24 outubro 2008

O sabor da vida



Fui visitar José Monteiro, lá pelas quebradas do Tibagi, numa pequena vila de mil e poucas almas, a maior parte espalhada pelas férteis planícies de terra roxa. Me recebeu com um forte abraço e um sorriso aberto. Sentamo-nos em dois banquinhos e enquanto Vilminha, a filha mais velha, preparava o café de coador, eu me deleitava com as novidades do povoado. Monteiro sempre foi um bom amigo, e estava feliz pelo meu retorno inusitado, ainda que passageiro. Quatro de seus oito filhos me receberam, acompanhando a conversa em silêncio de respeito. 
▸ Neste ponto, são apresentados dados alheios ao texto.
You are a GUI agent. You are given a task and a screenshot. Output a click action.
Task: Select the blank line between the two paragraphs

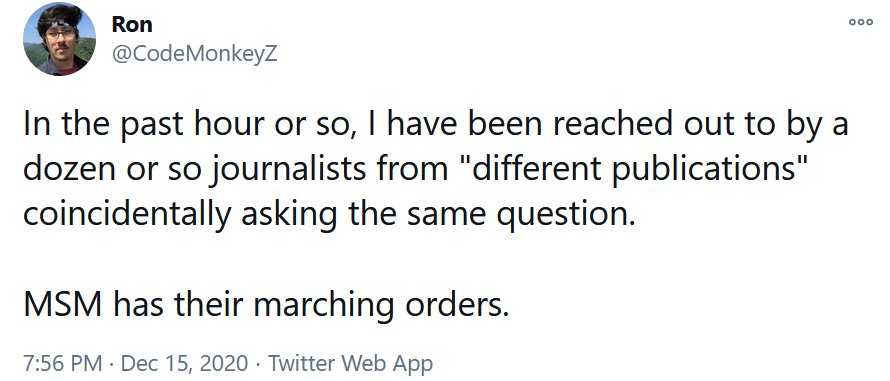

Olhavam o professor da cidade grande, tomados pela curiosidade que o semblante inocente não conseguia ocultar. Degustavam cada palavra, imaginando como eram diferentes as coisas para além dos horizontes. Vilminha, a mais velha dos irmãos que ficaram, no viço dos dezesseis anos, parecia uma mulher formada. A última vez que a vira, estava no colo de Isaura, a mãe já falecida. E o mais novo, Salviano, nome do avô paterno, já alcançava os oito anos.

Terminamos o café e fomos caminhar um pouco, para ver a horta e o pé de jabuticaba. Acompanhou-nos Cabeção, o cachorro da família, um vira-latas espevitado e brincalhão, que gostava de avançar cortando nossos passos. Senti o ar saudável, o vento revolvendo o cheiro da terra e ao longe, nuvens carregadas prenunciavam uma chuvarada das boas. Abaixei-me para tocar a terra vermelha, tomei um punhado na mão e despejei aos bocados. Monteiro apenas observou, intrigado, em seu silêncio matuto. 

Então brinquei com Cabeção, que me solicitava há tempo e olhei para meu amigo. Nada ali indicava o pânico urbano dos investimentos e da correria frenética. Não havia a mais tênue reverberação da insensatez humana global. Poderia sentar à varanda e silenciar-me em paz, sob o gesto receptivo de meus anfitriões. Tudo conjurava, inclusive o saboroso aroma da jaboticabeira, para que eu permanecesse sem tempo para o retorno.